7. The method of claim 6, further comprising: Determine the first length of the key-value cache corresponding to the pre-computed instruction, returned in response to determining that the predefined instruction matches the stored pre-computed instruction; as well as In response to determining that the first length exceeds a preset threshold, the first length of the returned key-value cache is truncated to a second length, where the second length is the length of the second token subsequence in the second token sequence corresponding to the predefined instruction.

8. The method according to claim 7, wherein the preset threshold is the minimum of the following: The length of the second hash value subsequence corresponding to the predefined instruction; The length of the second token subsequence corresponding to the predefined instruction; or The length of the first token sequence corresponding to the pre-computation instruction.

9. The method of claim 4, wherein using a zero-value element as the first hidden state for the predefined instruction comprises: Obtain the third length of the second token sequence and the fourth length of the second token subsequence of the second token sequence involved in calculating the second hidden state; Based on the third length and the fourth length, determine the fifth length of the zero-value element to be used; as well as The zero-value element of the fifth length is used as the first hidden state for the predefined instruction.

10. The method of claim 9, wherein determining the complete hidden state based on the first hidden state and the second hidden state comprises: The first hidden state and the second hidden state are concatenated to obtain the complete hidden state.
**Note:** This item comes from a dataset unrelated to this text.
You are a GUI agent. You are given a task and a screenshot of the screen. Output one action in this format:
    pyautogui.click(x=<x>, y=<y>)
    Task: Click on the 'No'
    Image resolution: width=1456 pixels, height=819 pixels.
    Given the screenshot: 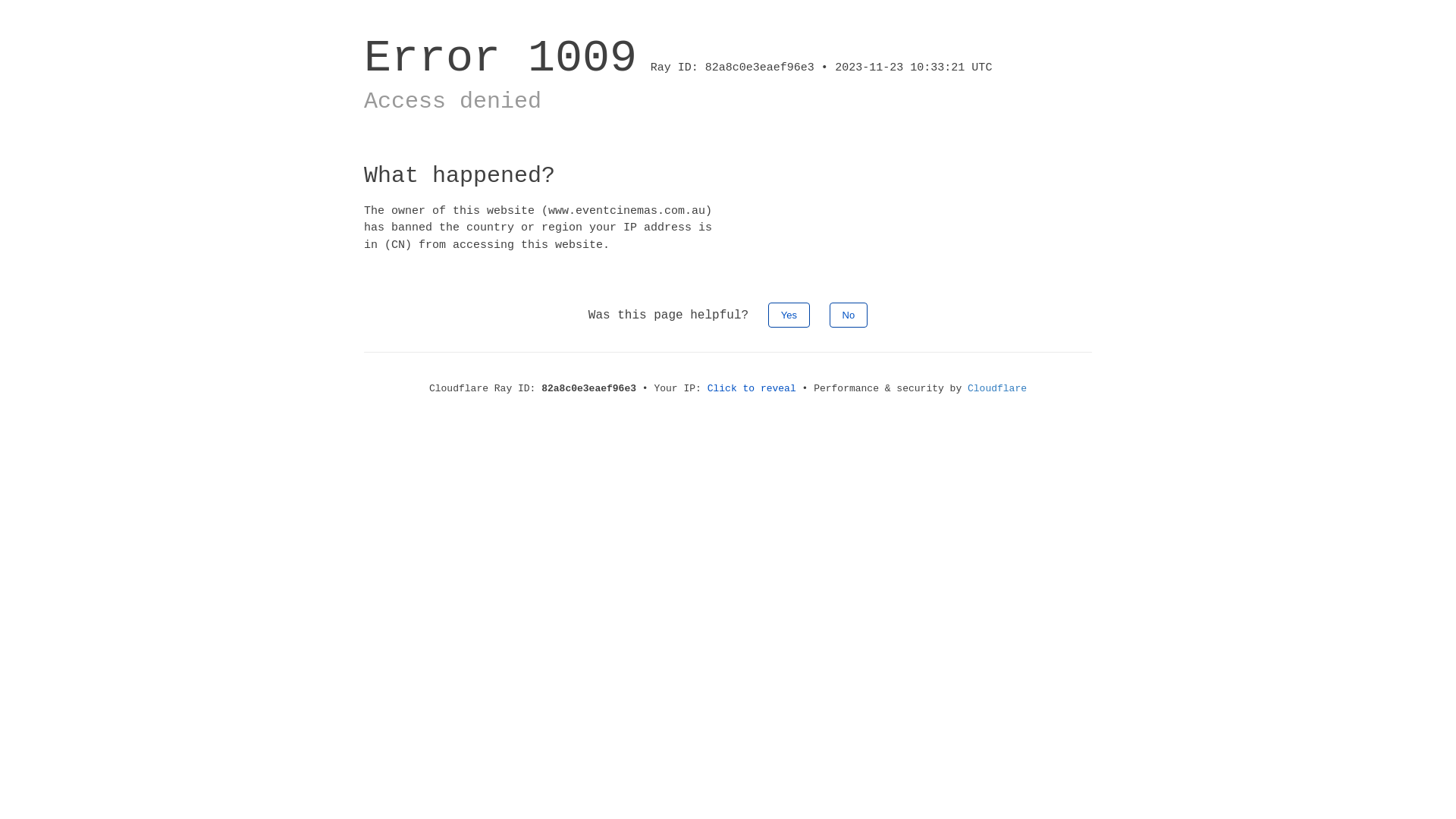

11. The method according to claim 4, further comprising: Feature vectors are extracted from the complete hidden state for classification.
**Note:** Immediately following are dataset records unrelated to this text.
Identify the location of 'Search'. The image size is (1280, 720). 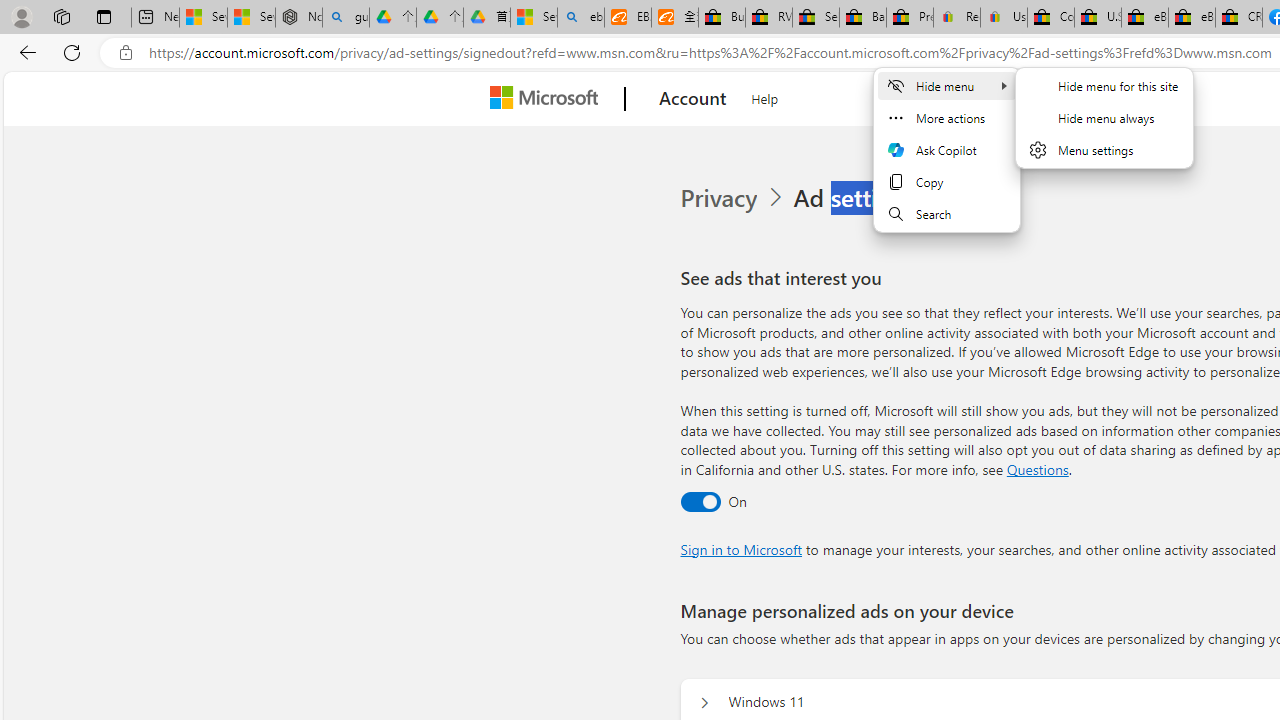
(946, 213).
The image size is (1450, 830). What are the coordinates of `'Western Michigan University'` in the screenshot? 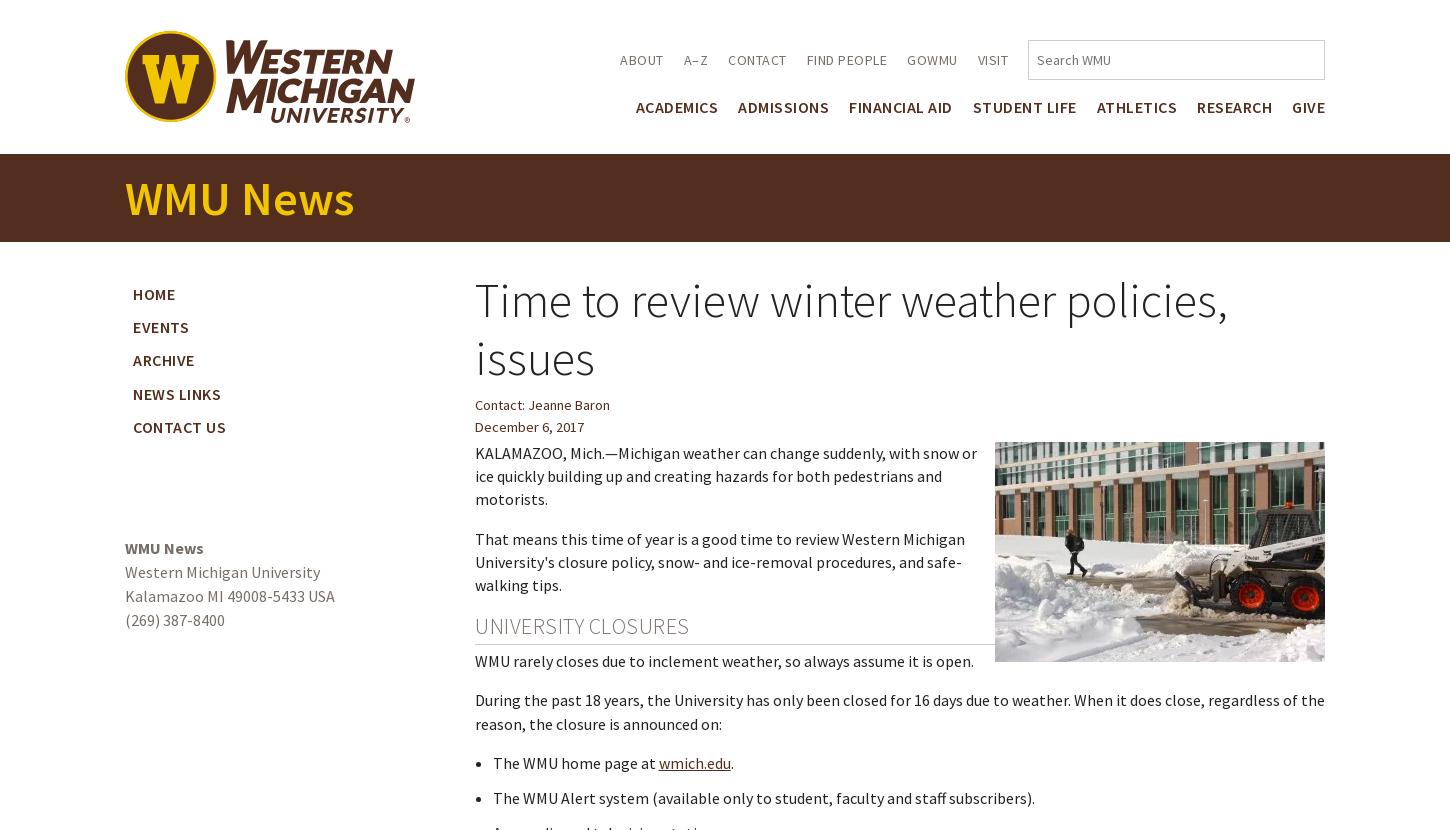 It's located at (221, 570).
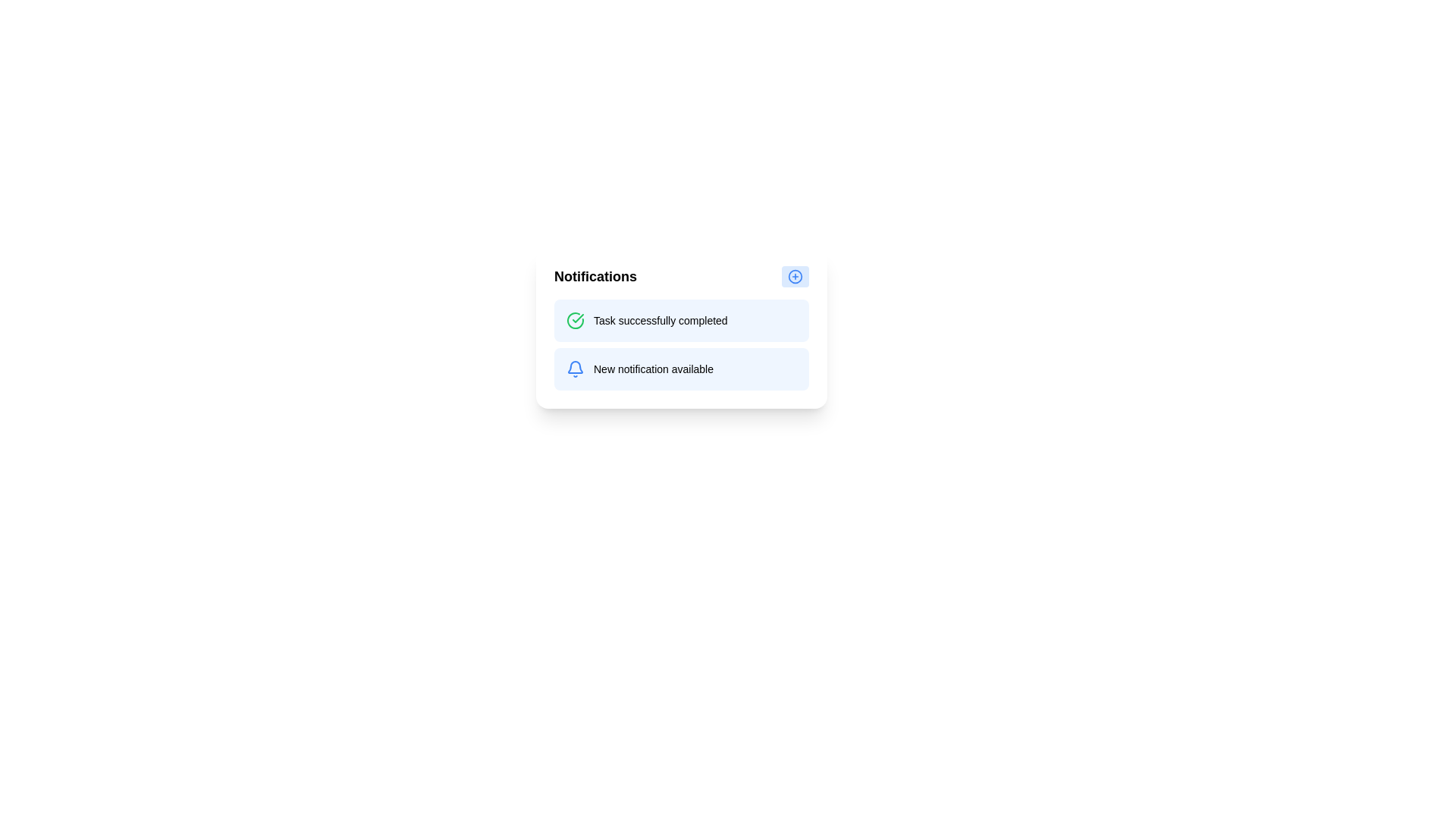 This screenshot has width=1456, height=819. Describe the element at coordinates (680, 327) in the screenshot. I see `the Notification panel to interact with system messages or updates` at that location.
12. The method of claim 11, wherein extracting the feature vector from the complete hidden state for classification comprises: Obtain the positions of the start and end markers for the input text in the second token sequence, wherein the start and end markers are located within the input text interval; Extract the third hidden state corresponding to the start marker and the fourth hidden state corresponding to the end marker from the complete hidden state; and The difference between the third hidden state and the fourth hidden state is calculated as the feature vector.
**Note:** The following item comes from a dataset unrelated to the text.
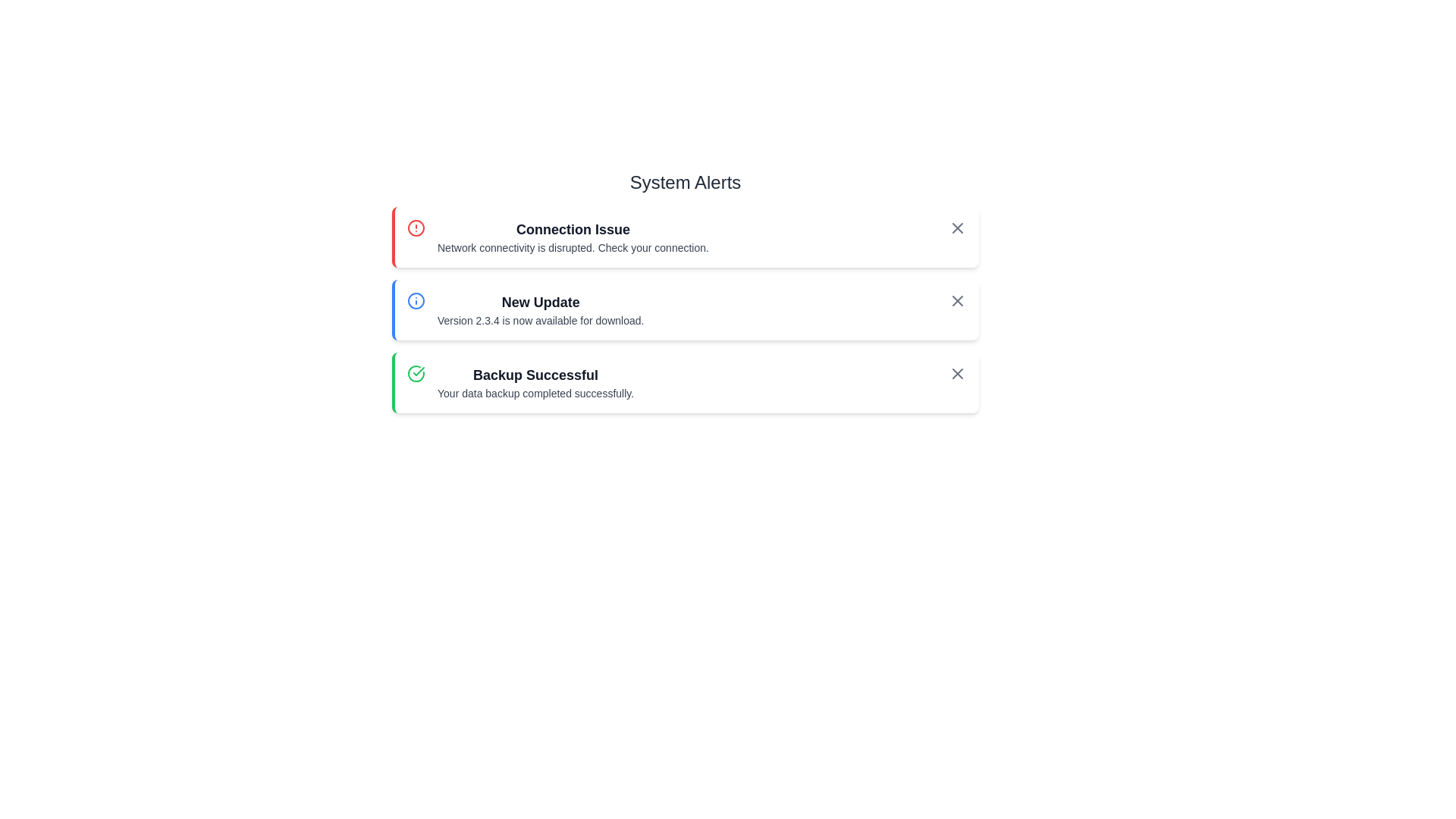  I want to click on the Notification description section that displays an alert message about a connectivity issue, located centrally under the title 'Connection Issue' in the 'System Alerts' section, so click(572, 237).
13. A system for optimizing prefix caching, comprising: The user input receiving unit is configured to receive user input, including predefined instructions and input text. The determining unit is configured to determine whether the predefined instruction matches a stored pre-computed instruction; as well as The computing unit is configured to perform the following operations in response to determining that the predefined instruction matches the stored pre-computed instruction: Reuse the key-value cache corresponding to the pre-computed instructions; The first hidden state for the predefined instruction is not calculated, and the zero-value element is used as the first hidden state for the predefined instruction. Calculate the second hidden state for the input text; as well as The complete hidden state for the predefined instruction and the input text is determined based on the first hidden state and the second hidden state.

14. An electronic device comprising: At least one processor; as well as At least one memory communicatively connected to the at least one processor The at least one memory stores a computer program that, when executed by the at least one processor, implements the method as described in any one of claims 1-12.

15. A non-transitory computer-readable storage medium storing a computer program, wherein, The computer program, when executed by a processor, implements the method as described in any one of claims 1-12.

16. A computer program product comprising a computer program, wherein, The computer program, when executed by a processor, implements the method as described in any one of claims 1-12.